▸ Fragmento seleccionado

Cataluña
La inmunidad del movimiento “okupa”
Nuestro Código Penal de 1995 en su redacción inicial introdujo como novedad el castigo de lo que actualmente es conocido como movimiento Okupa. Las características que hizo constar el legislador para su condena (y cuya redacción no ha sido corregida desde entonces) son simplemente que la ocupación sea pacífica, en un inmueble ajeno que no constituya morada, y sin la autorización debida del dueño.
La introducción de este ilícito en el Código Penal no podía tener otra finalidad que la de otorgar al derecho a la propiedad privada los mecanismos de protección rápida y eficaz que ofrece la investigación penal. Sin embargo, pese a que el precepto sigue en vigor, ello no obedece en absoluto a la realidad, y más si tenemos en cuenta que desde el 2015 la pena con la que se castiga a este delito lo ha descendido a la categoría de infracción leve.

▸ Material proporcionado
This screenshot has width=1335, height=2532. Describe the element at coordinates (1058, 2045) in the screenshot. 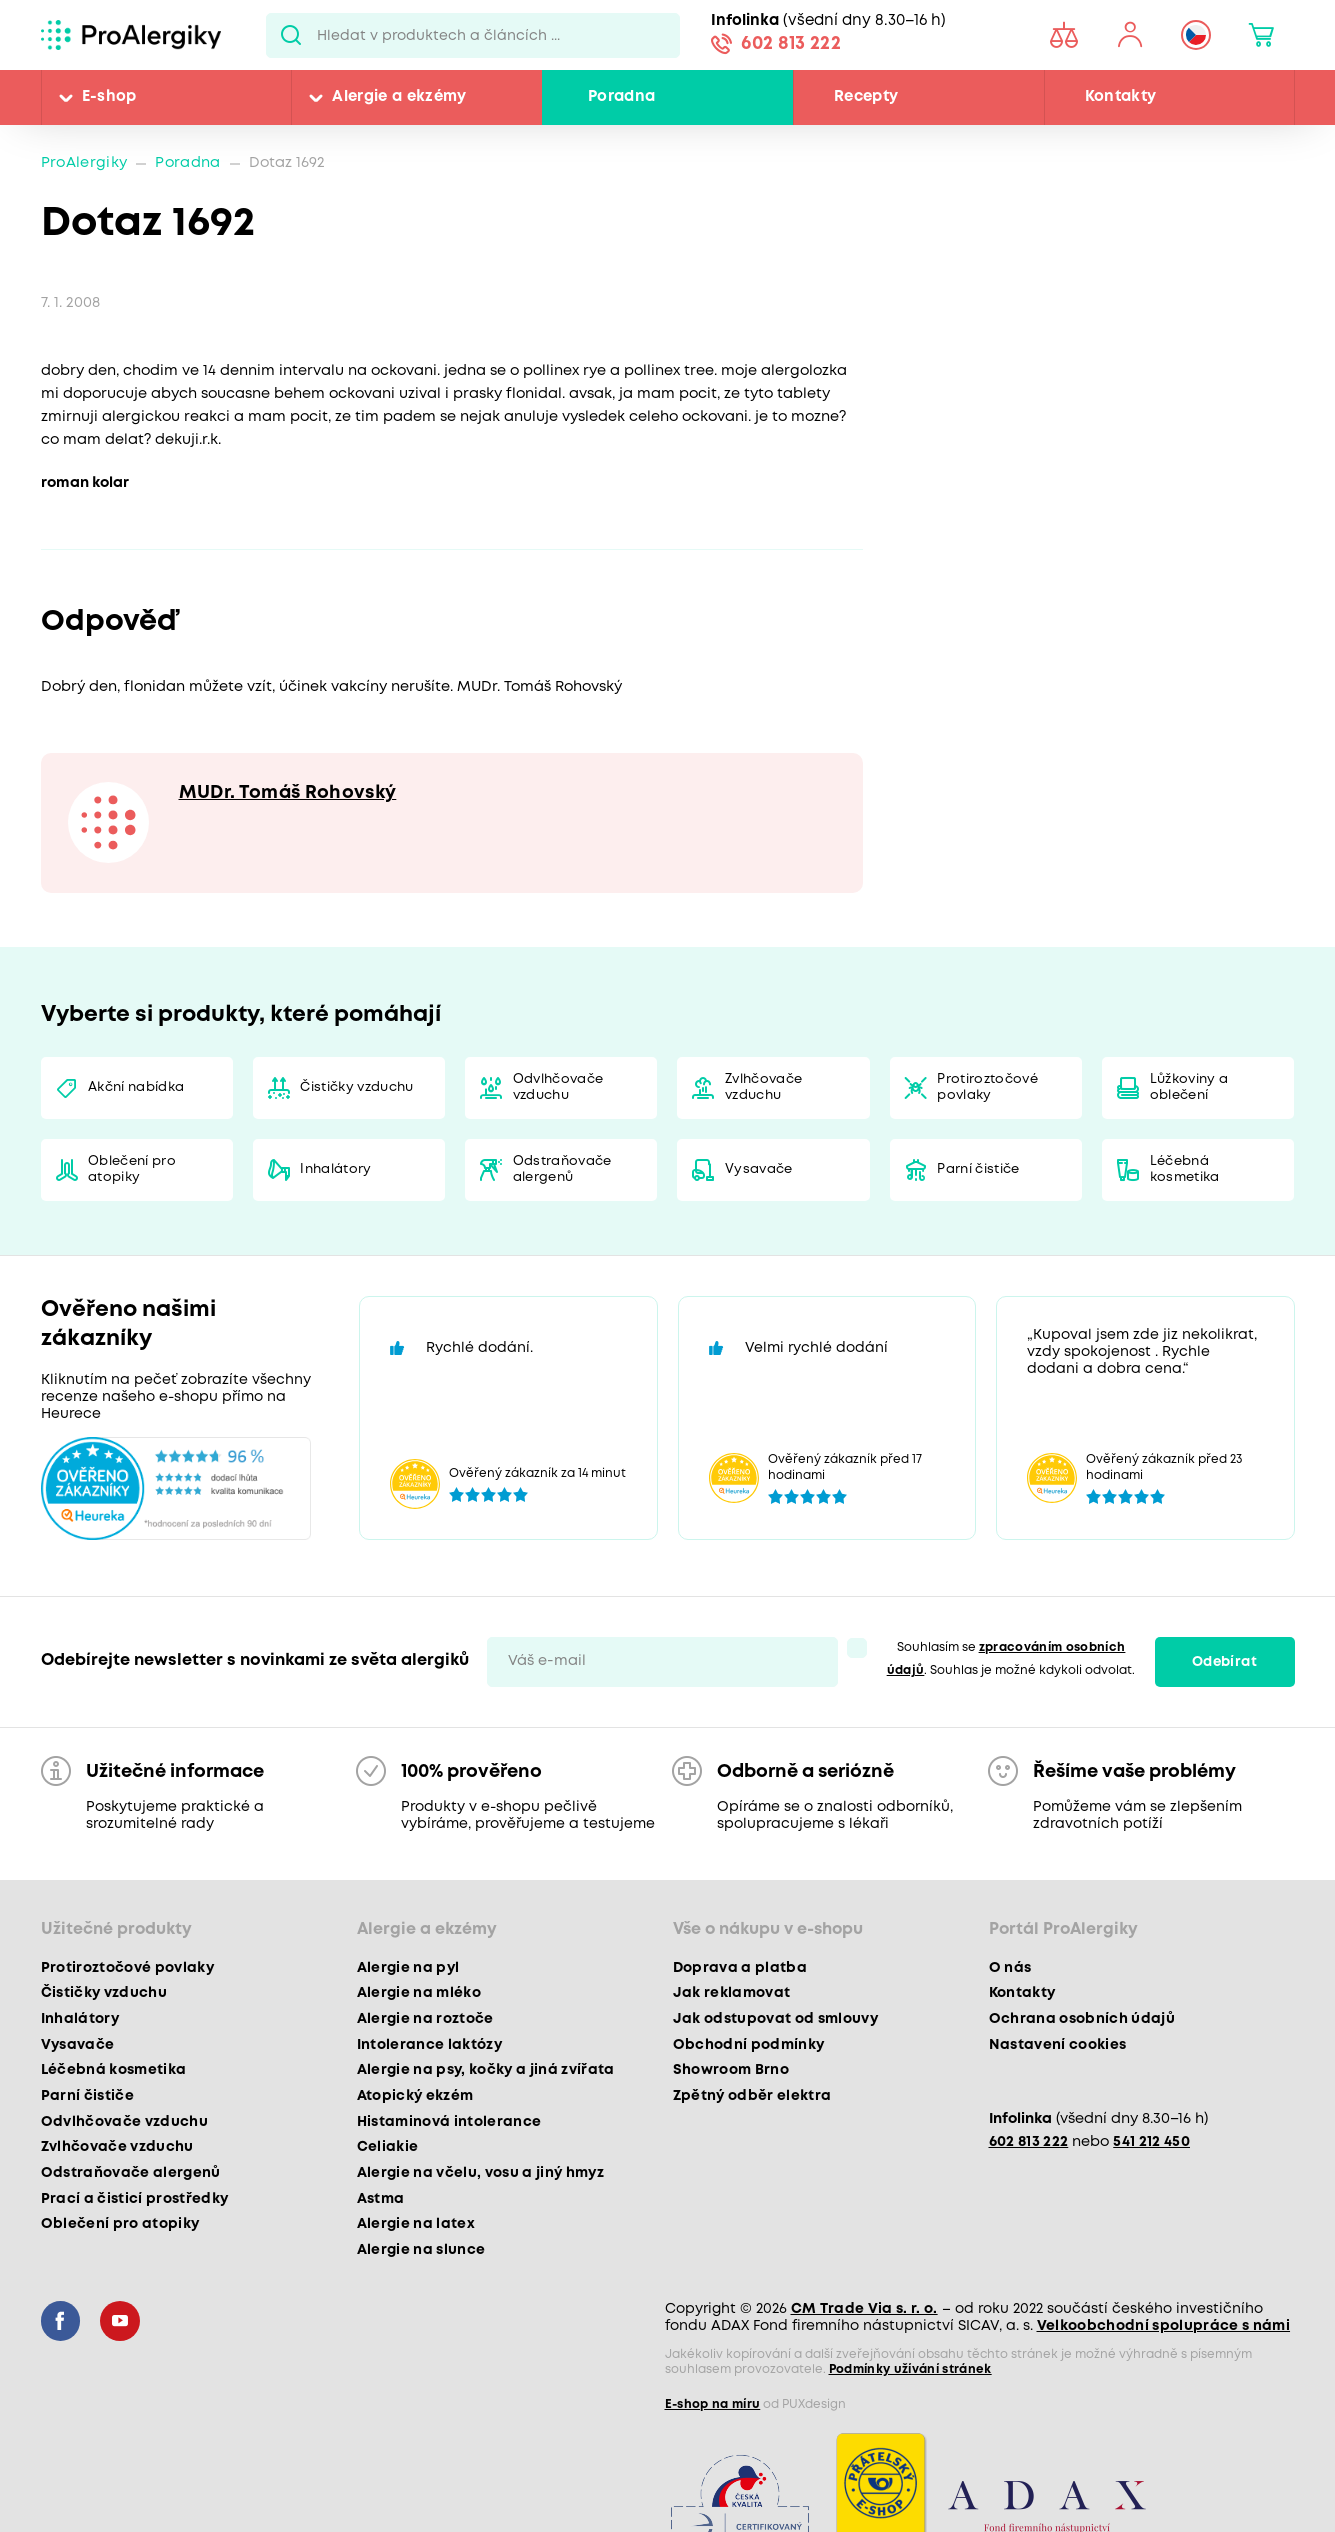

I see `Nastavení cookies` at that location.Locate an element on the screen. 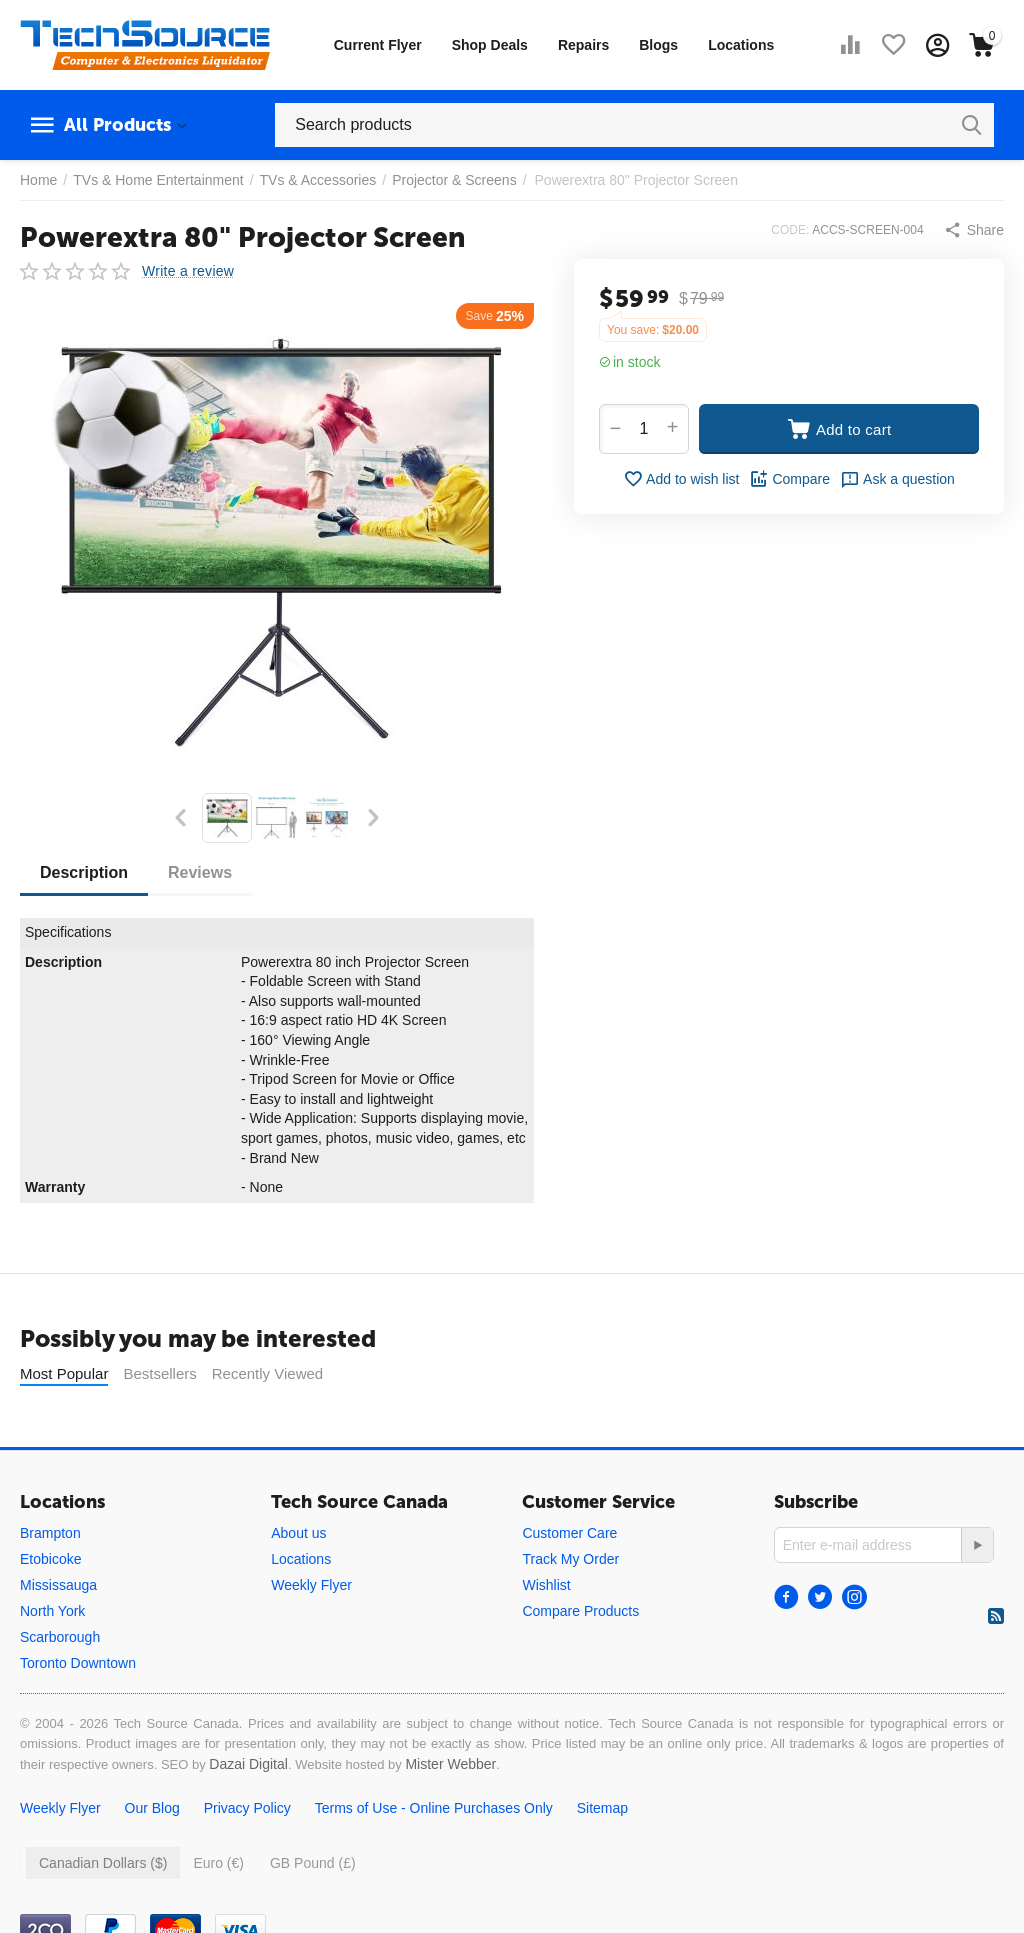 Image resolution: width=1024 pixels, height=1933 pixels. GB Pound (£) is located at coordinates (313, 1913).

▸ Tarea escrita
Reproduce de forma literal la parte del texto sobre el movimiento okupa que va desde «La introducción de» hasta «de infracción leve.», ambas incluidas. Los datos no intervienen en absoluto en esta tarea.

▸ Respuesta a la tarea
La introducción de este ilícito en el Código Penal no podía tener otra finalidad que la de otorgar al derecho a la propiedad privada los mecanismos de protección rápida y eficaz que ofrece la investigación penal. Sin embargo, pese a que el precepto sigue en vigor, ello no obedece en absoluto a la realidad, y más si tenemos en cuenta que desde el 2015 la pena con la que se castiga a este delito lo ha descendido a la categoría de infracción leve.